Tulane researcher shows enhanced therapeutic stem cell migration improves neurodegenerative disease

Stem cell therapy, especially neural stem cells, offers great promise in treating brain injury. Neural stem cells exhibit a broad repertoire of potentially multiple therapeutic actions including functional neural replacement and acute and chronic anti-inflammatory action via the delivery of therapeutic gene products synthesized inherently by the stem cells in the disease environment.

For optimal stem cell therapy, neural stem cells should migrate quickly and extensively to the site of injury and neurodegeneration.

Jean-Pyo Lee, PhD, assistant professor in the Department of Physiology at Tulane School of Medicine, in collaboration with colleagues at Sanford Burnham Prebys Medical Discovery Institute and the University of California San Diego, has shown for the first time that injection of a synthetic agonist (drug), that attracts stem cell migration can improve neurological outcome in a mouse model of neurodegenerative disease.
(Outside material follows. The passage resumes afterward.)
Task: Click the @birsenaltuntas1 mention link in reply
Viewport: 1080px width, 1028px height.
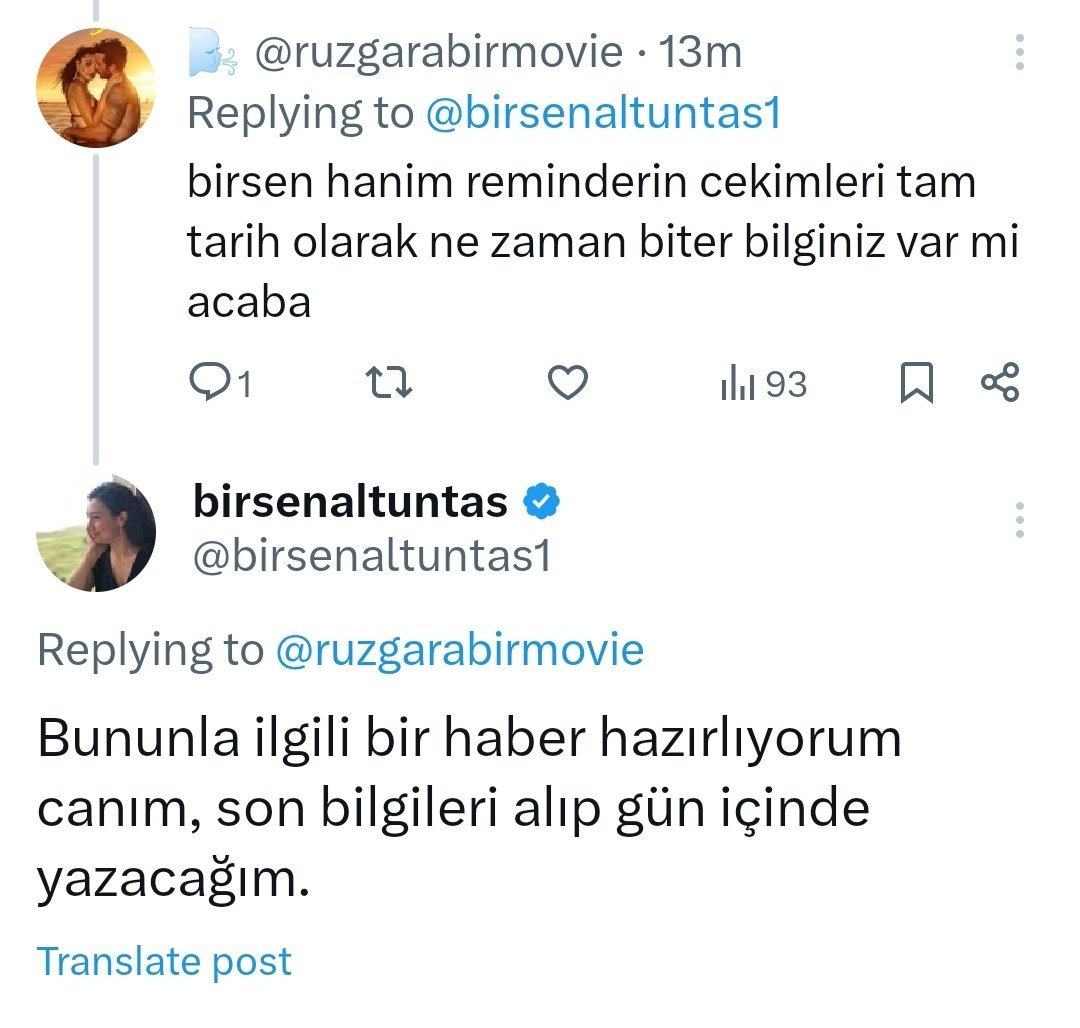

The research was recently published by the Proceedings of the National Academy of Sciences of the United States of America and can be viewed here: https://www.pnas.org/content/early/2020/11/19/1911444117.

The study addresses the important nature of tropism of stem cell migration using neural stem cells, Lee said. Chemokines and chemokine receptors found in neural stem cells can mediate this activity.

In this study, human neural stem cells derived from induced pluripotent stem cells were used. Transplantation of human induced pluripotent stem cell-derived neural stem cells in a mouse model of a prototypical neurodegenerative disease improves neurological function and increases the life span of neurodegenerative mice.

The study also found that a synthetic chemokine analog attracts these neural stem cells and increases the beneficial impact of these stem cells on neurological disorders, Lee said. When this analog is co-administered with transplanted neural stem cells, the agonist (drug) enhanced stem cell migration, dissemination and integration into the diseased brains. Considering the prevalence of neurological diseases and current limitations of stem cell therapy, the findings will contribute to advancing the stem cell field and will be of great interest to further neurodegenerative disease research.